任务目标 — 返回下方关于洛克教育理论与儿童文学的摘录全文,一字不改,标点亦须保留原貌。

【编者按】
英国哲学家约翰·洛克认为,儿童生来是一张白板,即他们的心灵壁橱是空的。这一观点影响了儿童文学叙述中对知识与经验的呈现方式。《儿童文学史:从<伊索寓言>到<哈利·波特>》的作者塞思·勒若认为,“在过去的三百年中,洛克的理论对私人指导与公众教育产生的影响,比任何其他教育家的影响都要大。如果说他的作品协助促进了儿童教育的发展,那么它同样促成了儿童文学的形成。”此处摘发这本书中的相关论述。
“儿童,”18世纪早期教育家约翰·克拉克写道,“是这个世界的陌生人。”他们生来没有思想,通过经验学习。他们的“第一位相识……是可感物体,这些物体必定用各种不同的观念,将空空的心灵壁橱填满”。他继续说道:“教育的任务,就是陪伴和呵护,孩子们度过脆弱敏感的童年,庇护他们尚无警觉意识的单纯心灵(他们尚无能力感受事物的本质和因果联系),让他们不至于偏离轨道,沉迷于虚幻的感官快乐。”教育的最终目的在于“塑造心灵的美德”,而教学大纲(语言、历史、数学及修辞等)是通向这一最终目的的量化过程和形式。克拉克还说,人们或许会认为,鉴于教育是年轻人身心发展的中心环节,与这一主题相关的书籍想必“卷帙浩繁”。然而这样的书并不多,而且到最后,“在英语文献中,我还不知道哪一本像洛克先生的书一样值得精读”。

所示资料 —
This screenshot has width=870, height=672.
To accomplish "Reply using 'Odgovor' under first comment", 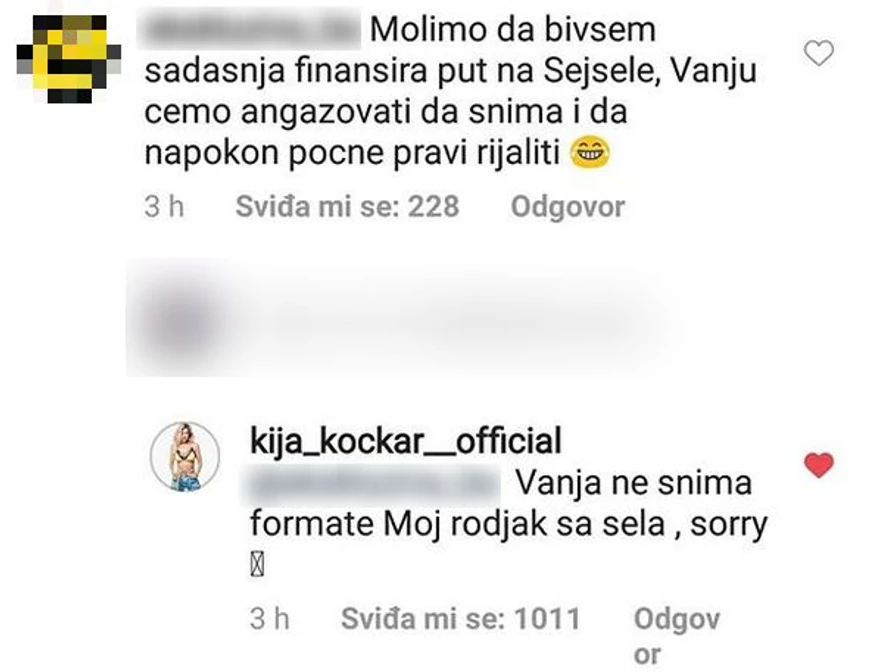I will [x=568, y=208].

任务答复 —
【编者按】
英国哲学家约翰·洛克认为,儿童生来是一张白板,即他们的心灵壁橱是空的。这一观点影响了儿童文学叙述中对知识与经验的呈现方式。《儿童文学史:从<伊索寓言>到<哈利·波特>》的作者塞思·勒若认为,“在过去的三百年中,洛克的理论对私人指导与公众教育产生的影响,比任何其他教育家的影响都要大。如果说他的作品协助促进了儿童教育的发展,那么它同样促成了儿童文学的形成。”此处摘发这本书中的相关论述。
“儿童,”18世纪早期教育家约翰·克拉克写道,“是这个世界的陌生人。”他们生来没有思想,通过经验学习。他们的“第一位相识……是可感物体,这些物体必定用各种不同的观念,将空空的心灵壁橱填满”。他继续说道:“教育的任务,就是陪伴和呵护,孩子们度过脆弱敏感的童年,庇护他们尚无警觉意识的单纯心灵(他们尚无能力感受事物的本质和因果联系),让他们不至于偏离轨道,沉迷于虚幻的感官快乐。”教育的最终目的在于“塑造心灵的美德”,而教学大纲(语言、历史、数学及修辞等)是通向这一最终目的的量化过程和形式。克拉克还说,人们或许会认为,鉴于教育是年轻人身心发展的中心环节,与这一主题相关的书籍想必“卷帙浩繁”。然而这样的书并不多,而且到最后,“在英语文献中,我还不知道哪一本像洛克先生的书一样值得精读”。